Informations techniques encore non vérifiées

  • Le texte fourni ne contient pas les informations suivantes
    • les matériaux utilisés pour la fabrication
    • la taille et la structure du tour
    • le mode d’entraînement ou les matériaux pouvant être usinés
    • la date de fabrication et le processus de réalisation
    • des explications sur les photos ou les plans
  • À cause de la mention Next page missing, il n’est pas possible de vérifier les explications supplémentaires de la page suivante

1 commentaires

 
GN⁺ 2024-04-29
Commentaires sur Hacker News
  • Je n’ai même pas encore fini de lire l’article que je l’aime déjà
    J’aime particulièrement le passage où, lassés de devoir cacher le tour à chaque fouille, les prisonniers de guerre ont accroché une pancarte “workshop” sur l’une des baraques et ont attendu un changement de garde pour faire croire qu’elle avait toujours été là

    • Si vous voulez une lecture plus longue, je recommande King Rat de James Clavell. C’est le même auteur que celui du roman à l’origine de la série à succès actuelle “Shogun”
      Le livre se déroule dans le même camp de prisonniers de guerre de Changi où Clavell a été détenu pendant la Seconde Guerre mondiale, et le Lieutenant-Colonel Larkin est inspiré du véritable chirurgien Lieutenant-Colonel E. E. “Weary” Dunlop. Dunlop fabriquait notamment des prothèses de jambe avec ce genre d’outils ; Clavell le connaissait, et il connaissait probablement aussi Bradley
      Ce n’est pas un livre joyeux, mais il est très stimulant sur la survie, l’ingéniosité et la complexité morale
    • Si j’ai bien compris, c’était l’une des baraques des officiers japonais, ce qui rend l’affaire encore plus audacieuse.
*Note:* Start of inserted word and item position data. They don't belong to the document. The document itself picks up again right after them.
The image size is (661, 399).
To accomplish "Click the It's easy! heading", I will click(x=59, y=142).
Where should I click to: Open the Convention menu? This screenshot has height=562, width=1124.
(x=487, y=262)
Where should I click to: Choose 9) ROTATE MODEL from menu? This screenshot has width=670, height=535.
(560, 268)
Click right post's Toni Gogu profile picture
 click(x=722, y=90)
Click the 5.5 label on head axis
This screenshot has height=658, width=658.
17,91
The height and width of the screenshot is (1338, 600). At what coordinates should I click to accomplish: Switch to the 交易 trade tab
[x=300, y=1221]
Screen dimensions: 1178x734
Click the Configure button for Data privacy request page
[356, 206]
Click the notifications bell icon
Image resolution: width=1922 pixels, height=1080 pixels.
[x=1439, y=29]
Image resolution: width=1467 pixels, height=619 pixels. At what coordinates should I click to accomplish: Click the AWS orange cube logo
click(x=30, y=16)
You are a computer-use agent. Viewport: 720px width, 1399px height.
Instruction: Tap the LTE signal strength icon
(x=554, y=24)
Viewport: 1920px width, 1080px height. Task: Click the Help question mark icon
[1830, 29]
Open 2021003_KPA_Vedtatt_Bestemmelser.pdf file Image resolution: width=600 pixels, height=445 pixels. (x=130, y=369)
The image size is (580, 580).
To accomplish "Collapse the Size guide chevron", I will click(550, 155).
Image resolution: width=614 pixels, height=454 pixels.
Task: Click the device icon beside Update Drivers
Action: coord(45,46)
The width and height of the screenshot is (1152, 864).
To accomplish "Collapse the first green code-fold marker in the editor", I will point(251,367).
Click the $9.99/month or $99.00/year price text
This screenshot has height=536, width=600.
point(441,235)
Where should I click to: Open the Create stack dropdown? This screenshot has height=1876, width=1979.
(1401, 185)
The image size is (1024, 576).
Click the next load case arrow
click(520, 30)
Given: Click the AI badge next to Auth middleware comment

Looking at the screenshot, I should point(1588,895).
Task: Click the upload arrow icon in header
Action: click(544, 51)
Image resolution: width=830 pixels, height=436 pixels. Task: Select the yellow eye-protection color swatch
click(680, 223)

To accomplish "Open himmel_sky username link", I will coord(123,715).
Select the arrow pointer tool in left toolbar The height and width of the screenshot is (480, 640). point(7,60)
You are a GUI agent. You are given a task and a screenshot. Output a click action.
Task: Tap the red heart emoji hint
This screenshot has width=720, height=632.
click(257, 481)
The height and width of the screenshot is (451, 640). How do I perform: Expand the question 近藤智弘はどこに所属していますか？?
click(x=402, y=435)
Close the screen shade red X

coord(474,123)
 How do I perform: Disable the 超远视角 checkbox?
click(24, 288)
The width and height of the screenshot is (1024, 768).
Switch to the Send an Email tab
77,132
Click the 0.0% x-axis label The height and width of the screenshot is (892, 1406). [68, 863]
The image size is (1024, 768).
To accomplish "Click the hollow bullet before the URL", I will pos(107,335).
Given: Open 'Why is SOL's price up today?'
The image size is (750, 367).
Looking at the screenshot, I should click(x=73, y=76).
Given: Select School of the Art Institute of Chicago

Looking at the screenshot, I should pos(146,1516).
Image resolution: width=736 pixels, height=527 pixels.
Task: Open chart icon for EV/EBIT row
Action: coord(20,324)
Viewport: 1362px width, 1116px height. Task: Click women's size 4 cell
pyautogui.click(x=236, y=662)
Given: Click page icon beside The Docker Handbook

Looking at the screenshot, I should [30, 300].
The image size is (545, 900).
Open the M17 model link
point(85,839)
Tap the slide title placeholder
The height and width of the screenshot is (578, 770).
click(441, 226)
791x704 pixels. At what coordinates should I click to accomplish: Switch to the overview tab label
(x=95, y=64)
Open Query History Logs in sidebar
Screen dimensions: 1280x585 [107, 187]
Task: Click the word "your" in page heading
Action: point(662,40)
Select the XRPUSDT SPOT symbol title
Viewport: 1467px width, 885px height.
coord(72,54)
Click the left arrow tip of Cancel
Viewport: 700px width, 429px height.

C’est sans doute pour cela qu’ils ont trompé l’interprète afin d’obtenir les caractères japonais correspondant à “workshop”
      Dans l’ensemble, il y a eu beaucoup de manœuvres ingénieuses et audacieuses. D’autant que l’armée japonaise était connue pour le traitement brutal infligé aux prisonniers, l’humiliation, les coups, la torture, les morts lentes et cruelles ; au moindre indice qu’ils cachaient quelque chose, la réaction aurait probablement été extrême et définitive
    • J’ai du mal à croire que le mot “workshop”, probablement recopié sous la forme 工房, ait réellement pu paraître plausible
      Quand on recopie des kanji sans comprendre l’ordre des traits ni la pression du pinceau, cela se voit tout de suite. La forme scolaire qu’on montre à quelqu’un qui ne connaît pas du tout les caractères et la manière naturelle de les écrire sur une vraie enseigne sont aussi différentes. Il est très possible qu’on ait immédiatement reconnu des caractères écrits par un prisonnier non natif
      En plus, à l’époque, les enseignes horizontales s’écrivaient parfois de droite à gauche. Si quelqu’un les avait écrits sur un papier pour leur montrer, il les aurait probablement écrits verticalement ; ils auraient donc même pu ignorer l’ordre correct du texte
    • De la social engineering pour monter un atelier, quand même
  • J’ai fait un PDF incluant les pages manquantes : https://gwern.net/doc/cs/security/1949-bradley.pdf

  • Quelques photos du camp : https://www.rnz.co.nz/national/programmes/eyewitness/galleries/changi-prison
    Photos de personnes portant des prothèses de jambe fabriquées dans le camp : https://www.awm.gov.au/collection/C4416
    Récepteur radio dissimulé dans la semelle des sandales d’un prisonnier : https://www.awm.gov.au/collection/C14187

  • J’aime les machines-outils vintage et je possède aussi un Monarch 10EE, donc je trouve amusant que ce petit coin d’Internet soit arrivé jusqu’ici : http://www.lathes.co.uk/monarch/index.html
    Ce site contient des informations qu’on ne trouve presque nulle part ailleurs en ligne, ni même hors ligne, sauf en de très rares endroits

    • Sympa. J’aime bien les rouleaux de chariot du 10EE, au point que j’en ai fabriqué et monté quelque chose de similaire sur mon tour chinois, à la place du lardon d’origine assez pénible
    • Ce site est un trésor. Je restaure actuellement un South Bend model 420 toolmaker lathe, et j’aimerais un jour avoir aussi un 10EE et une Bridgeport
      Mais il faut d’abord que je construise un atelier correctement chauffé. Le 420 est assez petit pour tenir dans un salon, mais un 10EE a besoin d’une dalle en béton et, sans contrôle de la température et de l’humidité, il ne ferait que rouiller
  • C’est vraiment fascinant, et c’est intéressant de voir comment ce genre de choses est réellement fabriqué. Mon beau-père dirige encore l’une des rares entreprises qui fabriquent des speed lathes ; ce sont fondamentalement les mêmes tours que ceux qu’ils fabriquent depuis 1937
    Les clients semblent aller de SpaceX aux entreprises pharmaceutiques, alors que l’entreprise elle-même est une petite usine du centre-ouest de la Pennsylvanie

  • Je me demande s’il existe des ressources qui montrent comment fabriquer tous ces outils à partir de zéro. Que faut-il pour bootstrapper la fabrication ?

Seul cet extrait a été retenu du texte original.